HACKER Q&A
📣 re6tor

How do I even use a computer anymore?


I'm a senior consultant (DevOps, security) with 15+ years of experience. When not doing work for a client, I don't seem to know what to do with my computer anymore... I get put off by all the threats/friction I've been exposed to professionally. Does this happen to any one of you too? I think most of my pain points are related to being perma-connected to the Internet but it might be something different.

Coding isn't fun anymore - Need to set up a devcontainer inside a VM (a Podman machine) so as not to get rekt when using dependencies - Almost no programming language or mainstream project publishes documentation to be consumed offline, let alone manpages - Need to constantly browse the web to look for references or ask my LLM of choice

Self-hosting is its own job - Set up Traefik with a WAF middleware (ModSecurity) when traffic is proxied to stateful applications - Keep up-to-date with my services' changelogs and regularly bump container image tags + digest reference - Integrate services with Authelia for SSO

You can't just download software - Reduce to a minimum the amount of software that I run on my actual laptop - Anything that I don't install from Homebrew needs to get scanned in Virustotal, including every update - If it's a one-off, it'll run in a VM

PS: I decided not to comment on SaaS offerings because that'd keep me going forever...


  👤 PaulHoule Accepted Answer ✓
Being behind a slow ADSL line until 2020 or so meant that I learned how to do everything without containers because the timeouts for the Docker Hub were set so low I couldn't stack up anything.

Building apps on my own account I might set up a database like Postgres and program a web server in Python or Java and use either HTMX or React on the front end. With Tailscale I can access that application with my tablet or phone or VR headset or whatever.

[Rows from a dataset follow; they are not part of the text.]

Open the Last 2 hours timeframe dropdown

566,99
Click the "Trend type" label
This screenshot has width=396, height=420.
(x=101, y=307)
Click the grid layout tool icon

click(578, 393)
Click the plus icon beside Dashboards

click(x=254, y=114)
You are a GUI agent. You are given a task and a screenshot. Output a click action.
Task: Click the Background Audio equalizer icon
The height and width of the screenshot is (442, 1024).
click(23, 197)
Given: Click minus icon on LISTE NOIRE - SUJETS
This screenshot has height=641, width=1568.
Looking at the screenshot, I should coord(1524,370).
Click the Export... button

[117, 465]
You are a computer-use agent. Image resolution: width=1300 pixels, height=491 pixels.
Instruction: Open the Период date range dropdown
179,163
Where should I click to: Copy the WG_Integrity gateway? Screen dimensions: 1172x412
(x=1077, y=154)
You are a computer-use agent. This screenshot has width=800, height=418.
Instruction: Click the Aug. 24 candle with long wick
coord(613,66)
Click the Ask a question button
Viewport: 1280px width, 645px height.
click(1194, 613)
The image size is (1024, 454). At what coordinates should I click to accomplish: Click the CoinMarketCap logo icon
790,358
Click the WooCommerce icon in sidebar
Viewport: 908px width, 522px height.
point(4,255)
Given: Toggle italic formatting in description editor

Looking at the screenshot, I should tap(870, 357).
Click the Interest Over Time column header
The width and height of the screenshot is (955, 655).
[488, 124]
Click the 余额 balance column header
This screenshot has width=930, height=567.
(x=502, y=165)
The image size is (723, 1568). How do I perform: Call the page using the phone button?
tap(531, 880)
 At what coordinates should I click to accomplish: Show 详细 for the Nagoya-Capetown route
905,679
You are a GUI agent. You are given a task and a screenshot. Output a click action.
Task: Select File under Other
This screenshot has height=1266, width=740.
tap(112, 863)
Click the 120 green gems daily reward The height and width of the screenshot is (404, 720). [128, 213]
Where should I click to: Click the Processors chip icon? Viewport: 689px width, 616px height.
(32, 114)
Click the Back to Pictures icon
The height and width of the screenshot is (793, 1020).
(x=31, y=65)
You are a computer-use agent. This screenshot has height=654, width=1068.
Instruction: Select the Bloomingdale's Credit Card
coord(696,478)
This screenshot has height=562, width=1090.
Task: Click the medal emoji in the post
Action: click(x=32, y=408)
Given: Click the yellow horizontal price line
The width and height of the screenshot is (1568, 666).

I know the cloud can be frustrating but it can also be liberating. My RSS reader consumes about 110 feeds that are ingested by Superfeedr which then posts to a Webhook which is a 20-line Python script running as an Amazon Lambda function that posts to SQS, then my home computer polls the SQS when it wants to catch up. It's hard to overstate how simple it, how it has been spinning like a top for almost two years without any maintenance.

So I'd argue it is really the best of times.